Yes, Continuous Topography is directly related to the tradition of artists like John Ruskin and William Turner, who documented Mont Blanc and its glaciers, or Timothy O’Sullivan and Carlton Watkins, who were the first photographers to document glaciers in the American West. The historic trajectory and chain of associations might be thought of as being that Watkins’ and O’Sullivan’s photographic surveys were re-used by the ecology movement to lobby the US Government. 

They were instrumental in enacting the first laws to preserve ‘wilderness’. The 19th Century American Geologist Clarence King, who led these surveys and commissioned Watkins and O’Sullivan, was highly influenced by the writing and ideas of Ruskin. Their images were highly emotive and subjective interpretations of a place, which gained political traction by being appropriated for other reasons. I’m interested in how those photographs had their own independent existence in the world as objects, independent of their original purpose. Continuous Topography is a visual representation of what I call “a future archaeology”: we see the world as if from a distant point in time rather than space. 

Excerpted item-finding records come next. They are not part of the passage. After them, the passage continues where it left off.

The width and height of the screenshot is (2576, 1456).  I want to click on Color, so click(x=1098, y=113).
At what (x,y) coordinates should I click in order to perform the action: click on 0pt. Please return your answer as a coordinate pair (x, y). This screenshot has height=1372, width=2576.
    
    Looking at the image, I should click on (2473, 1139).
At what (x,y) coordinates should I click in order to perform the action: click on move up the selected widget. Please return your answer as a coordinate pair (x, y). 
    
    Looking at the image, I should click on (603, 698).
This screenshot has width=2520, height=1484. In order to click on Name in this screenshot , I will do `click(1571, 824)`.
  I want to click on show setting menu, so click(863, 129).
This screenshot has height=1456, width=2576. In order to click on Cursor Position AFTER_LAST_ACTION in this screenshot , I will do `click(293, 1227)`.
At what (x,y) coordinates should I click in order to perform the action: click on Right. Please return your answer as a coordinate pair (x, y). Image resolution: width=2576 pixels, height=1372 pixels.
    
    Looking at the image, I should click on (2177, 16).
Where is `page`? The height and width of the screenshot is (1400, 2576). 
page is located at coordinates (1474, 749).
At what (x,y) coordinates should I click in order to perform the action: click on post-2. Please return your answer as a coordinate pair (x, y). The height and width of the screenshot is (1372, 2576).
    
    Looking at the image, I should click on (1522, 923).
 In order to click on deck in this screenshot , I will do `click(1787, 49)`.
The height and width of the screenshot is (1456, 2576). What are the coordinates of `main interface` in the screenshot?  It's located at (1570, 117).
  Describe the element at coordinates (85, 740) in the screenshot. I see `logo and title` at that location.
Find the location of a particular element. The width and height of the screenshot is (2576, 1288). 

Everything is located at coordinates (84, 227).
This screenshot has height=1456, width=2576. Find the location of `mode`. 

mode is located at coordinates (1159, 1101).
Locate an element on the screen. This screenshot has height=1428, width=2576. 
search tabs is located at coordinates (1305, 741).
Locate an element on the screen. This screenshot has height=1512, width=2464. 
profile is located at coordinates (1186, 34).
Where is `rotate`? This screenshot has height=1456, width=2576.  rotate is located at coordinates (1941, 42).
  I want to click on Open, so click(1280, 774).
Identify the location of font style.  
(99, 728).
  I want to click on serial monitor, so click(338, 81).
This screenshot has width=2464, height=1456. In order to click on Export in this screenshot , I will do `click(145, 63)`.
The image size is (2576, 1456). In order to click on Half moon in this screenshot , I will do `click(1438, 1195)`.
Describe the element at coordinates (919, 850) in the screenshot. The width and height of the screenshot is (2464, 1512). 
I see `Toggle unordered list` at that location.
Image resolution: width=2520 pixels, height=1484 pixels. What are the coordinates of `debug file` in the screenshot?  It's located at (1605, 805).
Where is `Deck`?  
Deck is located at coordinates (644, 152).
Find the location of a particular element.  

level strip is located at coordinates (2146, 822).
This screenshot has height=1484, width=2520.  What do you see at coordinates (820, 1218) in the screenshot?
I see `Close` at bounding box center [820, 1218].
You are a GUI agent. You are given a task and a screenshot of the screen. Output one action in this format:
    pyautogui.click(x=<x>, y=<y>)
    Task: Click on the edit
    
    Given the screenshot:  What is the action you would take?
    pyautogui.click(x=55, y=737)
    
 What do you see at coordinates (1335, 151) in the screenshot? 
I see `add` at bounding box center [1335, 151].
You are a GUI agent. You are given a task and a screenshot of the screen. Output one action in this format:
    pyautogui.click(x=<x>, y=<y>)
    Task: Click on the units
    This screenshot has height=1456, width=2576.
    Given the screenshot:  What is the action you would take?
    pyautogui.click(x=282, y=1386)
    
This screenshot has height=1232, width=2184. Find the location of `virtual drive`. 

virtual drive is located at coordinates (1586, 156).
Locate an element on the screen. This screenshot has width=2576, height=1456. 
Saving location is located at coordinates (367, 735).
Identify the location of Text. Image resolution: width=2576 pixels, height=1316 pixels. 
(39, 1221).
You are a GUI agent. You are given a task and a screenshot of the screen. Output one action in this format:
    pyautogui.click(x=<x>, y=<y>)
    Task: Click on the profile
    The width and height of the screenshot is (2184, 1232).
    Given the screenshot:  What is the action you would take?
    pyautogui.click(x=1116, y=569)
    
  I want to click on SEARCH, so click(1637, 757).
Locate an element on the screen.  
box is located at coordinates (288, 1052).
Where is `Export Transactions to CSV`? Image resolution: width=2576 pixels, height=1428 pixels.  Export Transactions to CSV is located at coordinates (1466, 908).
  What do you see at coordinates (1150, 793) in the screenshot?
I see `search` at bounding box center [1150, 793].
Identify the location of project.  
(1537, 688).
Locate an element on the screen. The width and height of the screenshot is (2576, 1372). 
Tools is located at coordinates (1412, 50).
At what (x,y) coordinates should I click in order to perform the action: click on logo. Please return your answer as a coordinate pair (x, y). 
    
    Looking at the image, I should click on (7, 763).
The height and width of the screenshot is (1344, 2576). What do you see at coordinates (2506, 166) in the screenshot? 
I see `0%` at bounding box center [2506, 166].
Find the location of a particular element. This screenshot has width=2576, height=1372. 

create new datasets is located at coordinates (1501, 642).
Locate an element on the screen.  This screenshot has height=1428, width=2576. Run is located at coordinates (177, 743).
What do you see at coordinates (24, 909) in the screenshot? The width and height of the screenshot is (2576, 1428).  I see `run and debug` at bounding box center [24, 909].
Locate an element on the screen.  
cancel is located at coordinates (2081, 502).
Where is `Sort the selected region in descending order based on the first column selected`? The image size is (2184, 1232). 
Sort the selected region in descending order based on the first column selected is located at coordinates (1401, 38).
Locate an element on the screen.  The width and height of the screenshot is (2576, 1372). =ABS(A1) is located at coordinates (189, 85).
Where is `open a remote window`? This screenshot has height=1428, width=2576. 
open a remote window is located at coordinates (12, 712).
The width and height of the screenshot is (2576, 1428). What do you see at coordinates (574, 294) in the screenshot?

What is your chief enemy of creativity?

I think I can speak for most UK-based artists when I say that the biggest enemy of creativity is current government policy. With the current regime of cuts to the arts, there is less money in schools for art, less money for public art institutions, and so less funding for artists. Government policy is actively breaking down the ecology that existed in the arts and making the UK a much more challenging environment for artists to live and work in.

You couldn’t live without… 

This could be a long list, but if I chose just one thing, maybe I couldn’t live without my walking boots!